Returning to our temperature example given by the Excel Table Temps:
we could count how many months in the 10-year period had an average temperature between 15 and 20 degrees Celsius as follows:
=REDUCE(0, Temps, LAMBDA(accumulator, value,
IF(AND(value >= 15, value <= 20), 1 + accumulator, accumulator)))
For each element of the Temps Table, defined by the LAMBDA function as value, the IF statement tests whether the temperature is between 15 and 20 degrees Celsius:
AND(value >= 15, value <= 20)
If this is true, one gets added to the running total (accumulator), so that a count is maintained. The first argument of REDUCE – zero [0], the optional argument – simply specifies the starting value (initial_value) for the accumulator, which must be zero in order for the count to make sense.
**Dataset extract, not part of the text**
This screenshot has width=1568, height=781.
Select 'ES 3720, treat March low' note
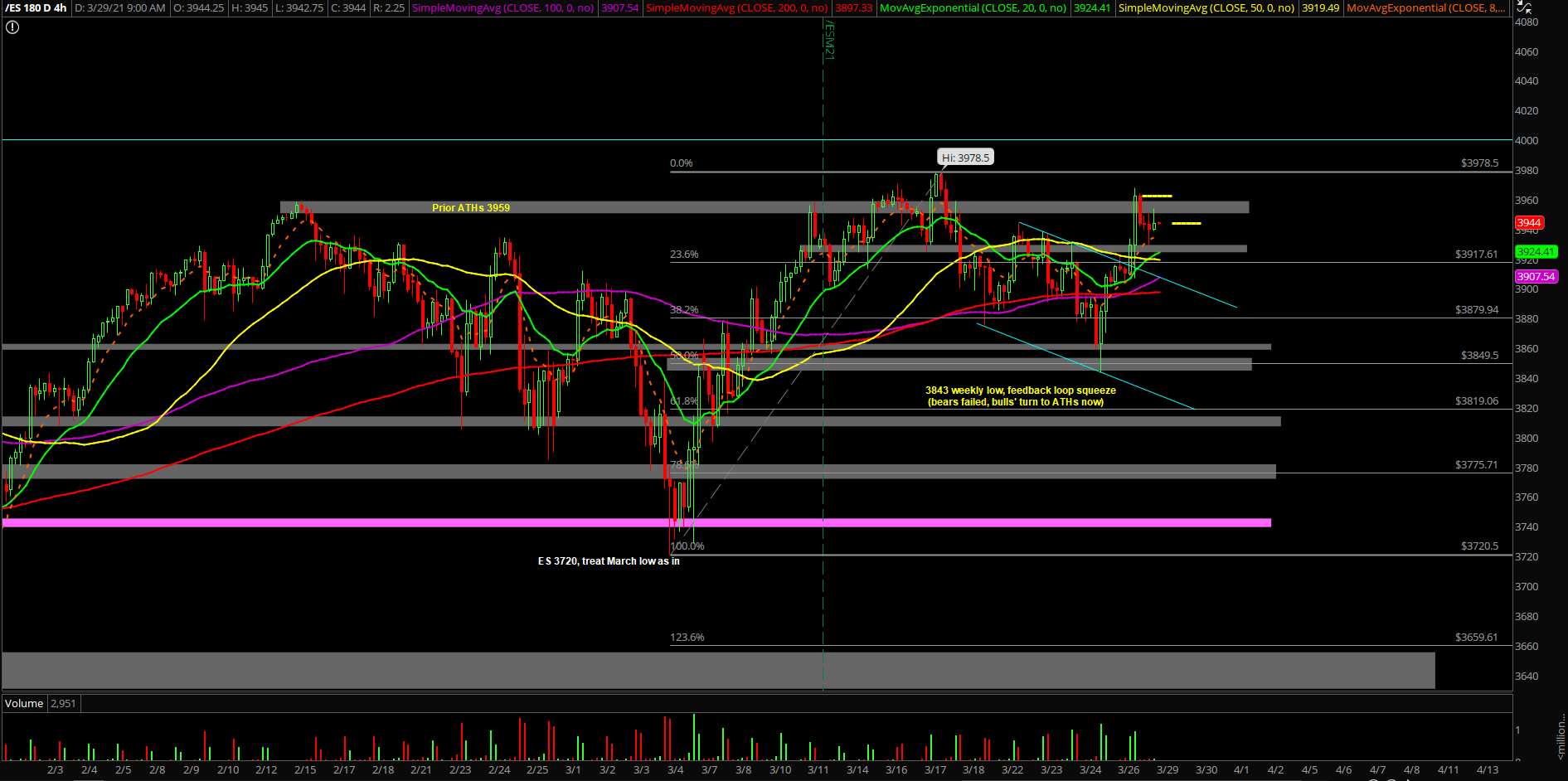pos(609,561)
Again, we could create a second array which performs a corresponding check for each cell and count the TRUE values, but this formula reduces the workload (i.e. it reduces the array of values to just one value by making use of the specified LAMBDA), allowing the computation to be performed once again without any helper stages.
SCAN
This final function scans an array by applying a LAMBDA to each value and returns an array that has each intermediate value. The syntax is as follows:
SCAN([initial_value], array, lambda)
where:
- initial_value: this is an optional argument and represents the starting value for the accumulator, i.e. the “running total” prompted by the lambda expression
- array: this is a required value and represents the array to be scanned
- lambda: this is also a required value and represents a LAMBDA function called to scan the array, that consists of two parameters:
- accumulator: the returned (aggregated) value from LAMBDA
- value: a value from array.
As a simple example, let’s consider a common problem when working with structured references, i.e. Excel Tables. Imagine I have the following sales for the first six months of the year:
I might wish to create a running total of these sales. One way I have seen people do this is as follows:
This is a horrible “hotch potch” of a formula:
=N(C1) + [@Sales]
It mixes Excel cell referencing (cell C1, because you cannot refer to a value for a different record simply in an Excel Table), structured referencing ([@Sales]) and the N function, in order to treat the numerical value of text as zero [0] and therefore avoid #VALUE! errors when adding amounts together.
It seems to work if values are added:
However, it all goes pear shaped when values are inserted:
This is where SCAN comes to the rescue. Assuming the Table is also called Sales (not just the field in column B), we can create the formula
=SCAN(0, Sales[Sales], LAMBDA(accumulator, value, accumulator + value))
SCAN “scans” the array (i.e. the Excel Table Sales) by applying a LAMBDA to each value. It then returns an array of results corresponding to the accumulator value returned by the LAMBDA. As stated above, SCAN takes two parameters:
- accumulator: the initial value returned by SCAN and each LAMBDA call
- value: a value from the supplied array.
As above, the initial_value is zero [0] so that the running total calculates correctly.
Word to the Wise
These functions will not be for everyone, in more ways than one. There are two key points:
- The concepts discussed here revolve around the notion of lambda functions, which may not be relevant to all users, especially for those that use Excel for “simple” tasks. But don’t let it scare or deter you from experimenting with these functions
- These new functions are only available presently to c. 50% of Office Insiders users running Beta Channel Version 2108 (Build 14312.20008) or later on Windows, or Version 16.52 (Build 21072100) or later on Mac. The LAMBDA function is now available to Office Insiders running Current Channel Preview Version 2107 (Build 14228.20154) or later on Windows, or Version 16.51 (Build 21071101) or later on Mac.